Treatment of Previously Excluded QDEs Distribution Used for Non-Qualified purpose
Funds distributed from an ABLE account and used for non-qualified expenses are taxable and the amount that is taxable is countable income for the eligibility determination. The taxable amount is calculated using a formula established by the Internal Revenue Service. Counties must accept self-attestation of the amount of taxable income received due to distribution of ABLE account funds for non-qualified expenses. If the reported taxable income cannot be electronically verified, the income must be administratively verified.
The amount of funds distributed from an ABLE account that are used for non-qualified expenses are included in the property reserve. However, if the funds are spent down or returned to the ABLE account, the beneficiary may still be property eligible for that month if they are within the property limits at some point during the month. Similarly, a distribution that was previously excluded or retained for a QDE counts as property if used for a Non-qualified expense. CEWs should counsel applicants with an ABLE account that using funds from an ABLE account for non-qualified expenses may affect their Medi-Cal eligibility, and inform them of their duty to report. It is not the responsibility of the CEW to track QDEs. It is the beneficiary’s responsibility to report a change of circumstances to the county if they use funds in an ABLE account for non-qualified expenses. The CEW should apply regular property rules for Non-MAGI eligibility to determine if the reported funds used for non-qualified expenses would affect the beneficiary’s Medi-Cal eligibility.
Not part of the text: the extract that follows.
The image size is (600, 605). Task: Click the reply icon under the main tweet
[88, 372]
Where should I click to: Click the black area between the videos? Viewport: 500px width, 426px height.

Example 1: John takes out $10,000 from his ABLE account for a pre-ordered medical device in July. He pays a $5,000 deposit. While waiting for the medical device to be available, John gives his sister $1,000 from his ABLE distribution for her personal use in September. The $1,000 that John gave his sister is countable property and must be reported to the county. The county must follow 10-day notice requirements for adverse action, if appropriate. The remaining $4,000 that is retained is still an excluded resource if used to pay for a QDE.
Once the beneficiary no longer intends to use the distribution, or a portion thereof, for a QDE, it is counted as property.
Example 2: Mary takes out $6,000 from her ABLE account to pay for her educational expense that is a QDE. Before school started, Mary got a job, decided not to go to the school, and reports her change of intent to the county. The $6,000 would count as property starting in the month that she decided to use it for a Non-QDE. The county must counsel Mary about spend down. Mary may spend down the $6,000, use it for another QDE or return the funds to her ABLE account before the end of the month in order to spend down any excess property.